Livro traça a história milenar do câncer - e da guerra contra ele

Considerado um dos melhores livros de 2010 na Inglaterra e nos Estados Unidos, 'O Imperador de Todos os Males' mostra por que a doença se tornou a mais emblemática dos nossos tempos

Aretha Yarak
Siddhartha Mukherjee Inédito: o oncologista Siddhartha Mukherjee é o autor do primeiro livro com a biografia do câncer (Deborah Feingold)
"Para muitos tipos, provavelmente, não vai ser possível encontrar a cura, o que pode ser uma grande frustração para os que fazem disso uma obsessão. Mas, para diversos outros tipos, será possível encontrar meios de tratamento que tornem a doença em um mal crônico, prolongando a vida do paciente em muitos anos."
 
Em 2005, uma paciente com câncer no estômago perguntou ao médico Siddhartha Mukherjee, então residente em oncologia, qual era a origem e qual seria a evolução da doença. A questão deixou o jovem médico desconcertado. "Percebi que não tínhamos nada na literatura que esclarecesse adequadamente o contexto histórico do câncer", relembra Mukherjee, de 40 anos, indiano nascido em Nova Déli que mantém um ar de ator de Bollywood, a indústria de cinema indiana.

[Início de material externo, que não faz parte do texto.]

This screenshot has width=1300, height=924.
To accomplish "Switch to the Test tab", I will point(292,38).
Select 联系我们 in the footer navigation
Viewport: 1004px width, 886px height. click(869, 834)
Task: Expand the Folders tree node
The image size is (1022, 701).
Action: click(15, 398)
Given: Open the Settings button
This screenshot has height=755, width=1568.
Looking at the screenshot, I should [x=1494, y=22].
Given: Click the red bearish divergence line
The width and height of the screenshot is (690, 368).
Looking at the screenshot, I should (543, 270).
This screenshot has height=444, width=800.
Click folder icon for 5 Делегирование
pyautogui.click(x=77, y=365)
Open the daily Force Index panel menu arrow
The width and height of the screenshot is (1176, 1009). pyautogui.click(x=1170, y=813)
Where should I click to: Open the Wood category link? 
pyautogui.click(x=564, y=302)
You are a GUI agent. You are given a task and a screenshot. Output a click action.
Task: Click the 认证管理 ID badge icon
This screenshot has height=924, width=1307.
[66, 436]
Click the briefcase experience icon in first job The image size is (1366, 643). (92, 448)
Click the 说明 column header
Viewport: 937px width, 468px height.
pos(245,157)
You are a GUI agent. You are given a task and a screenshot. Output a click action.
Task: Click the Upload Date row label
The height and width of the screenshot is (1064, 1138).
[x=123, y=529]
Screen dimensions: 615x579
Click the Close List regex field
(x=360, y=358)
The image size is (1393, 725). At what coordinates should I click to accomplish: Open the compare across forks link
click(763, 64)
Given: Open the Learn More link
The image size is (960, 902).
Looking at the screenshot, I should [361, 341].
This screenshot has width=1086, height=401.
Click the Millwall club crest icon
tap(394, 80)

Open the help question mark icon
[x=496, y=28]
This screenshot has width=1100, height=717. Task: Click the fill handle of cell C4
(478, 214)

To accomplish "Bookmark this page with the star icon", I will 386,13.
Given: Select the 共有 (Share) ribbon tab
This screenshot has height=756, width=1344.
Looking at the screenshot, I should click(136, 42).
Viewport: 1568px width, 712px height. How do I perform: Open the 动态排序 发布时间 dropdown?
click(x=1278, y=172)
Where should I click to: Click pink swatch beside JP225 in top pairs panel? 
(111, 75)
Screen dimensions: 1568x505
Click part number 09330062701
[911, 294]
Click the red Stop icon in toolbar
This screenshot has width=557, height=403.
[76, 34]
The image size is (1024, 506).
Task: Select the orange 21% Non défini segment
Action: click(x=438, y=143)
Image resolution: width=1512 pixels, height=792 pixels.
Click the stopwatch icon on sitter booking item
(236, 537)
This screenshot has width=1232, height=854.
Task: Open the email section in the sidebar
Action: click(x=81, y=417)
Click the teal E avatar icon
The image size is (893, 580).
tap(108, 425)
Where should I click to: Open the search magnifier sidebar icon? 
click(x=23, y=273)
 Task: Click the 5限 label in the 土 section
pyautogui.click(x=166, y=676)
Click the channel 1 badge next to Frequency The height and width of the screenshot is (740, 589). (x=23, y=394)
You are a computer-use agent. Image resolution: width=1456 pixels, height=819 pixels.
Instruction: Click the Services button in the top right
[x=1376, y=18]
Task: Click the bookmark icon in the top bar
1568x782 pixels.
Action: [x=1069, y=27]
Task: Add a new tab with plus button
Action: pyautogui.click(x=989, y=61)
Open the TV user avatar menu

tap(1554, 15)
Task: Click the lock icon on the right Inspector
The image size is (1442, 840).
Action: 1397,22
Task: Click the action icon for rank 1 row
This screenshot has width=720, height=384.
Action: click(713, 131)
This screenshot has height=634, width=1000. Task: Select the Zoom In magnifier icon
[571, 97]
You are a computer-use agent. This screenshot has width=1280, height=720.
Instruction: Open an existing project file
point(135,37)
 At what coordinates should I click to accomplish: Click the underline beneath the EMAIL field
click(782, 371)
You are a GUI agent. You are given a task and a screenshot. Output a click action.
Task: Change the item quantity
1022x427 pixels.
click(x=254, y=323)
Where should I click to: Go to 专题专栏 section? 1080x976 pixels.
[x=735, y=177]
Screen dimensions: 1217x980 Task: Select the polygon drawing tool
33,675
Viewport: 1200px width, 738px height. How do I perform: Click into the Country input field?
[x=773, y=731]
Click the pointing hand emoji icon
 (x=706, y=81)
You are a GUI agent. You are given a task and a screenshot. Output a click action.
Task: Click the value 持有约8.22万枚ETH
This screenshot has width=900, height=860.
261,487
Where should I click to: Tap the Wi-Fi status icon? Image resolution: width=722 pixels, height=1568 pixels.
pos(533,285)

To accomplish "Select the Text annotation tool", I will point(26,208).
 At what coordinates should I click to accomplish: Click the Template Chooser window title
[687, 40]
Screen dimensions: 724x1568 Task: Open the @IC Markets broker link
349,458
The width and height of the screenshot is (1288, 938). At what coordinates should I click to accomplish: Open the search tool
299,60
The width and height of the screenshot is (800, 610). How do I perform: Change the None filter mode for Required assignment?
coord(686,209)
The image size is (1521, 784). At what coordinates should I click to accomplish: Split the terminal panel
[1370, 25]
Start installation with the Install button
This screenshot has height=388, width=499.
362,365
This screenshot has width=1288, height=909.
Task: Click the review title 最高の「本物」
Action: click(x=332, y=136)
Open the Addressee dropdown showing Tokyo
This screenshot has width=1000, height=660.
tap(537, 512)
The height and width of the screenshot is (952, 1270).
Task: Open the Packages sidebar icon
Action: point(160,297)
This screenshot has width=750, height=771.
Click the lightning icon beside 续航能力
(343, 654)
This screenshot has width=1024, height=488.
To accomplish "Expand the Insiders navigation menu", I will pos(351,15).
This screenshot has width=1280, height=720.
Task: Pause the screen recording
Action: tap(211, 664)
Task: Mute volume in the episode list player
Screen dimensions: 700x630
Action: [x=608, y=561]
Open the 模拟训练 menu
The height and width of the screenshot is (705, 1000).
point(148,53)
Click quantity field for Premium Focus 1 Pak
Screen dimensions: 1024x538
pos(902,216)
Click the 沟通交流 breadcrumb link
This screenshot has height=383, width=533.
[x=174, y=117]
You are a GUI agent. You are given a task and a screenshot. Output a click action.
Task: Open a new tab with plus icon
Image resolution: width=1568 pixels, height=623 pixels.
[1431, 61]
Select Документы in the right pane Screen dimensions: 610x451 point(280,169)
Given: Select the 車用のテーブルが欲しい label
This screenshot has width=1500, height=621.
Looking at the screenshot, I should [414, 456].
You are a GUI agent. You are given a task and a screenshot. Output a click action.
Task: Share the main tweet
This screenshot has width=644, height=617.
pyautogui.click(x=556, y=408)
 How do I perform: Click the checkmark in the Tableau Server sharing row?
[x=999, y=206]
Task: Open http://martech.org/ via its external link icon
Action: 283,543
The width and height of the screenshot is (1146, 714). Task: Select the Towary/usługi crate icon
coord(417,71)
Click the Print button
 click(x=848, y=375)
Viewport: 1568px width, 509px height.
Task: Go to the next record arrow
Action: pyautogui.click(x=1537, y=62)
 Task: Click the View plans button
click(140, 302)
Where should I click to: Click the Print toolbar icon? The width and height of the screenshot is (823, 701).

A conversa com a paciente (ele não revela que destino ela teve) foi a principal inspiração para a criação do livro The Emperor of All Maladies (O Imperador de Todos os Males), que será lançado no Brasil em agosto, pela editora Companhia das Letras - depois de ser considerado um dos melhores lançamentos de 2010 nos Estados Unidos e na Inglaterra.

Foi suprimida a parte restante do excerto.